Makes a nonsubstantive change.

 

(6)-(9) Makes no change to these subdivisions;

 

(10) two representatives, rather than one representative, from a rural hospital, at least one of whom must be an administrative representative from a hospital that has 50 or fewer patient beds and that is:

 

(A) located in a county with a population of 60,000 or less; or

 

(B) designated by the Centers for Medicare and Medicaid Services as a critical access hospital, rural referral center, or sole community hospital;

 

(11) and (12) Makes no changes to these subdivisions.

 

(d) Provides that members of the advisory council described by Subsections (b)(1)-(11) serve staggered three-year terms, with the terms of six of those members, rather than five or six of those members, expiring September 1 of each year. Authorizes a member to be reappointed to the advisory council.

 

(j) Requires the advisory council to submit a report detailing the advisory council's determinations and recommendations to the department and the executive commissioner not later than September 1, 2016, rather than September 1, 2015.

 

SECTION 2. Requires the executive commissioner to appoint the additional member described by Section 241.187(b)(5), Health and Safety Code, to an initial term that expires September 1, 2019, and the additional member described by Section 241.187(b)(10), Health and Safety Code, to an initial term that expires September 1, 2017, notwithstanding Section 241.187 (Perinatal Advisory Council), Health and Safety Code, as added by Chapter 217 (H.B. 15), Acts of the 83rd Legislature, Regular Session, 2013, and as amended by this Act, of the two additional persons appointed to the Perinatal Advisory Council by this Act.
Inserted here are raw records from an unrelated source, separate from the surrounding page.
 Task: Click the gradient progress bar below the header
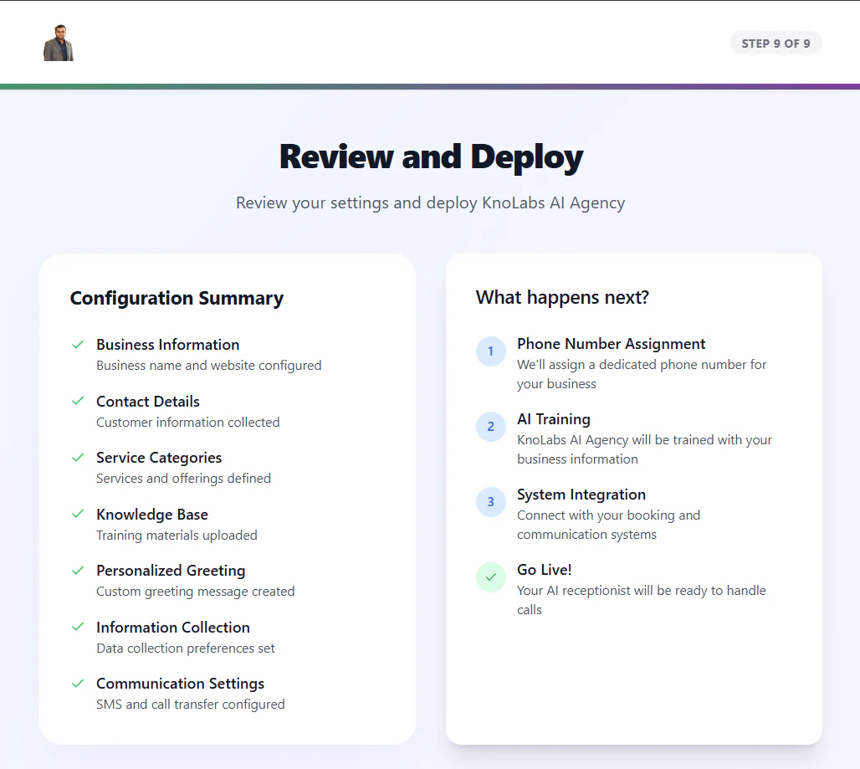point(430,84)
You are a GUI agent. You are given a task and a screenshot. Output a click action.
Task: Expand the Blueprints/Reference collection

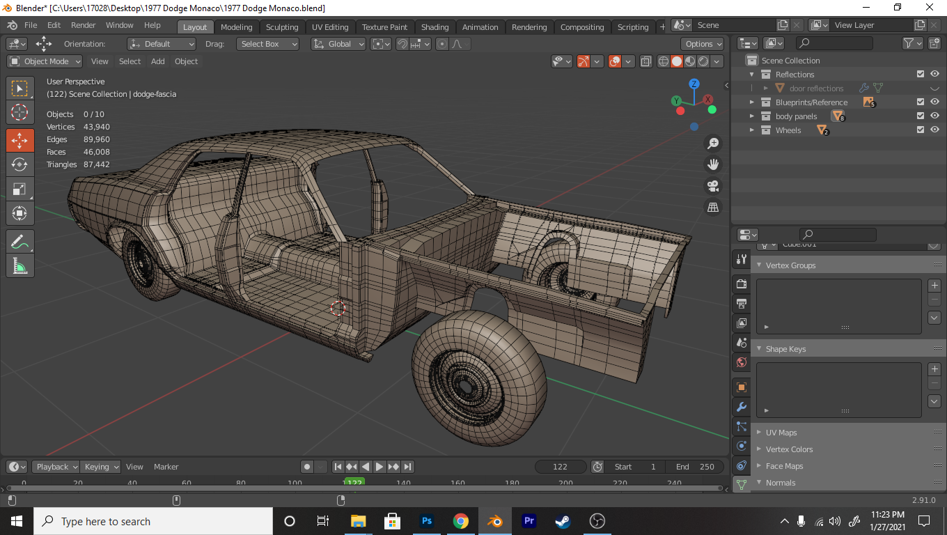752,102
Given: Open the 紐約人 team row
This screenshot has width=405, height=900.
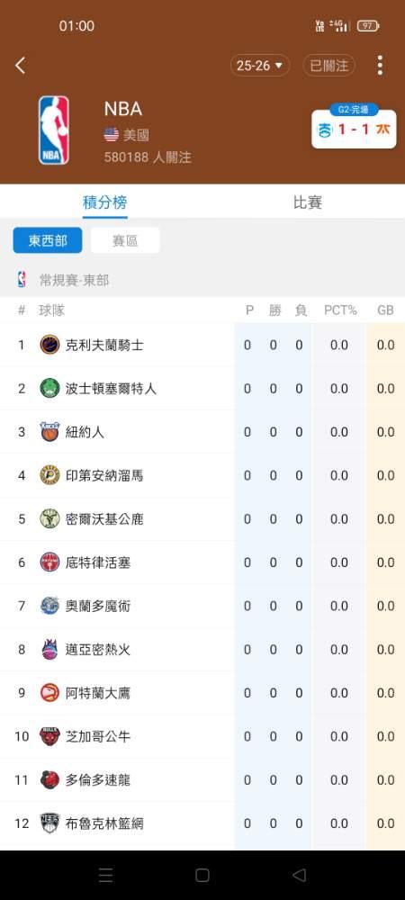Looking at the screenshot, I should [203, 432].
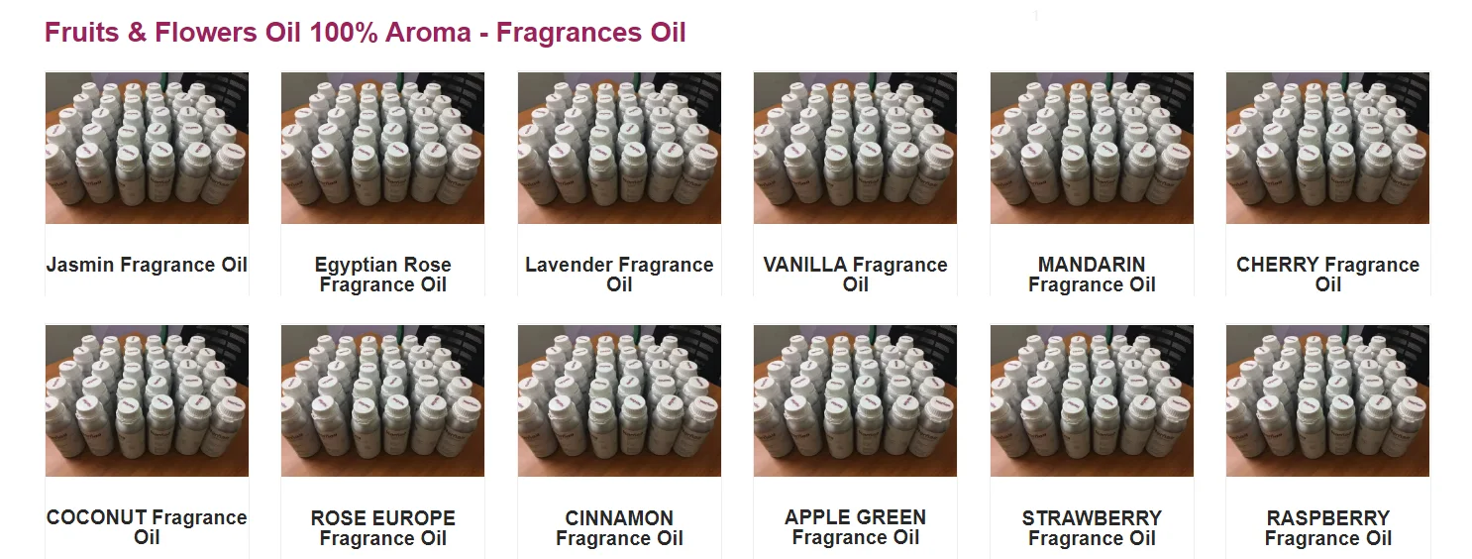
Task: Open the MANDARIN Fragrance Oil title link
Action: [1092, 275]
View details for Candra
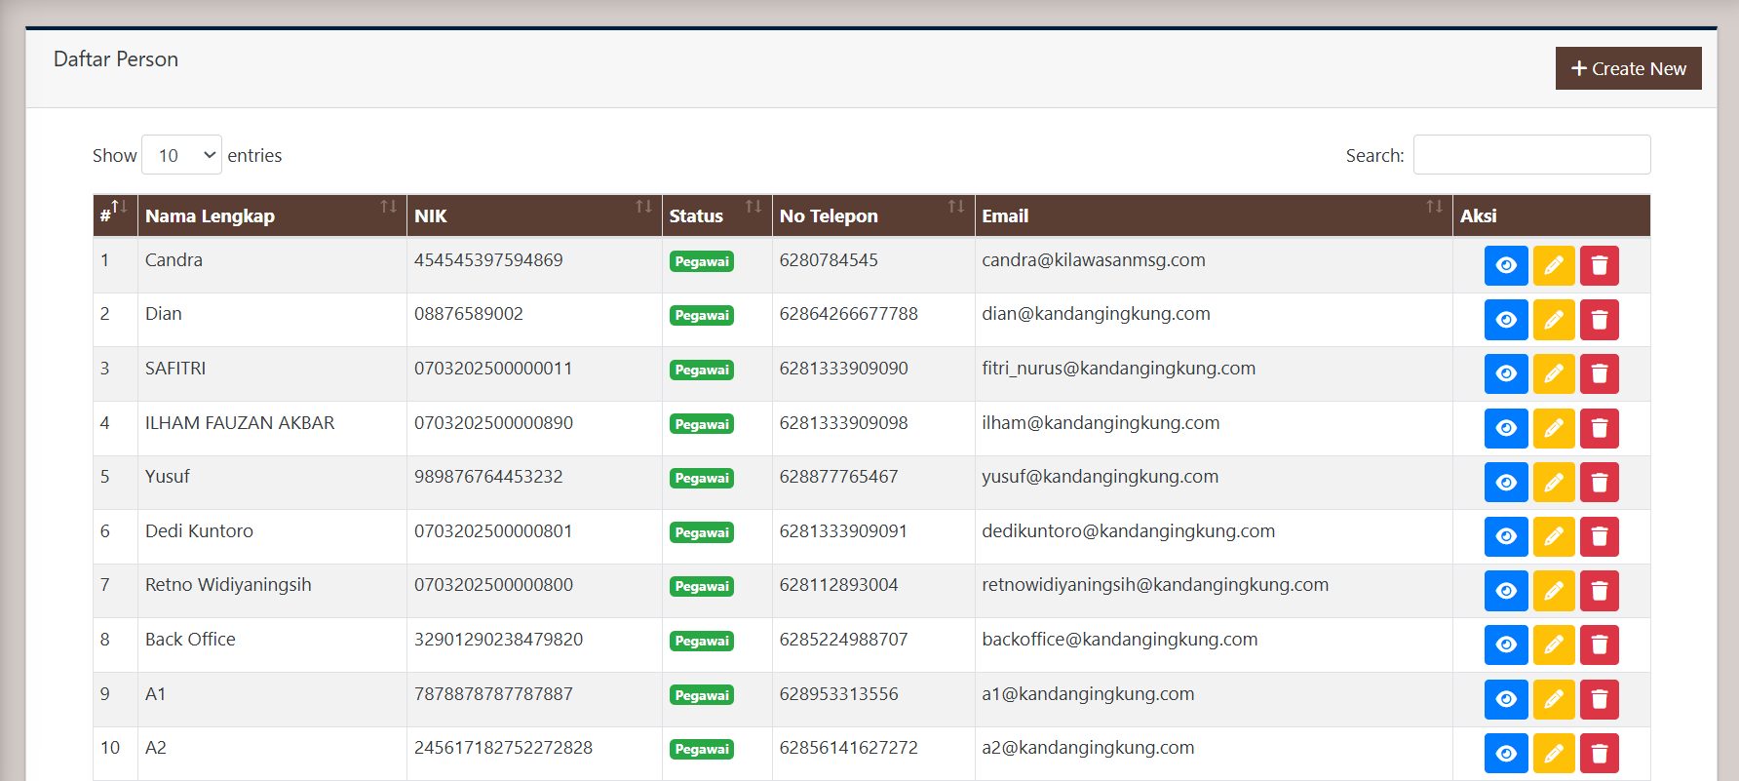This screenshot has width=1739, height=781. click(1505, 265)
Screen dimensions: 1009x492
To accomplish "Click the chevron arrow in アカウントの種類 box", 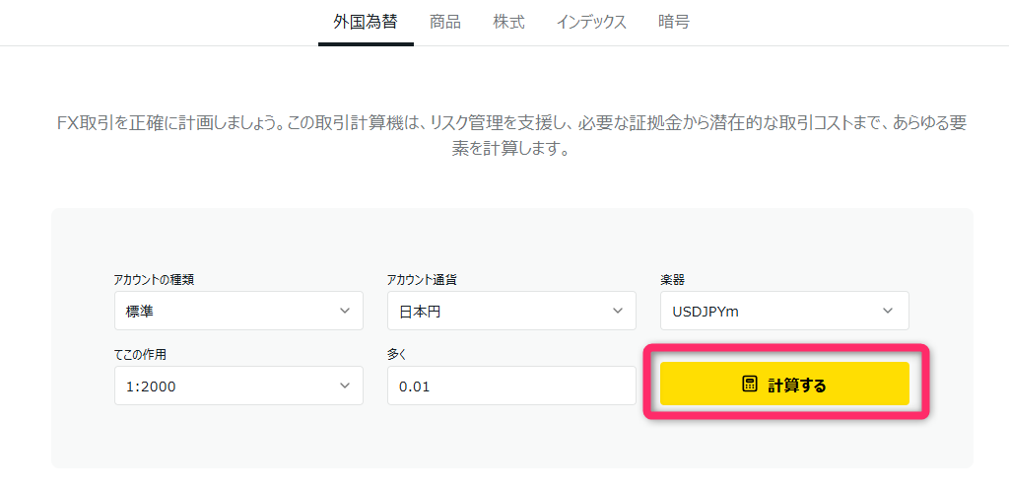I will (x=345, y=311).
Requires the executive commissioner to make the appointments not later than October 1, 2015.

 

SECTION 3. Provides that, notwithstanding  Section 2, Chapter 217 (H.B. 15), Acts of the 83rd Legislature, Regular Session, 2013:

 

(1) Requires the executive commissioner to adopt the  initial rules required by Section 241.183, Health and Safety Code, as added by Chapter 217 (H.B. 15), Acts of the 83rd Legislature, Regular Session, 2013, not later than March 1, 2018, after consideration of the report of the Perinatal Advisory Council;

 

(2) Requires the executive commissioner to complete for each hospital in this state:

 

(A) the neonatal level of care designation not later than August 31, 2018; and

 

(B) the maternal level of care designation not later than August 31, 2020; and

 

(3) Provides that a hospital is not required to have:

 

(A) a neonatal level of care designation as a condition of reimbursement for neonatal services through the Medicaid program before September 1, 2018; and

 

(B) a maternal level of care designation as a condition of reimbursement for maternal services through the Medicaid program before September 1, 2020.

 

SECTION 4. Requires the agency affected by the provision to request the waiver or authorization and authorizes it to delay implementing that provision until the waiver or authorization is granted, if before implementing any provision of this Act a state agency determines that a waiver or authorization from a federal agency is necessary for implementation of that provision.

 

SECTION 5. Effective date: upon passage or September 1, 2015.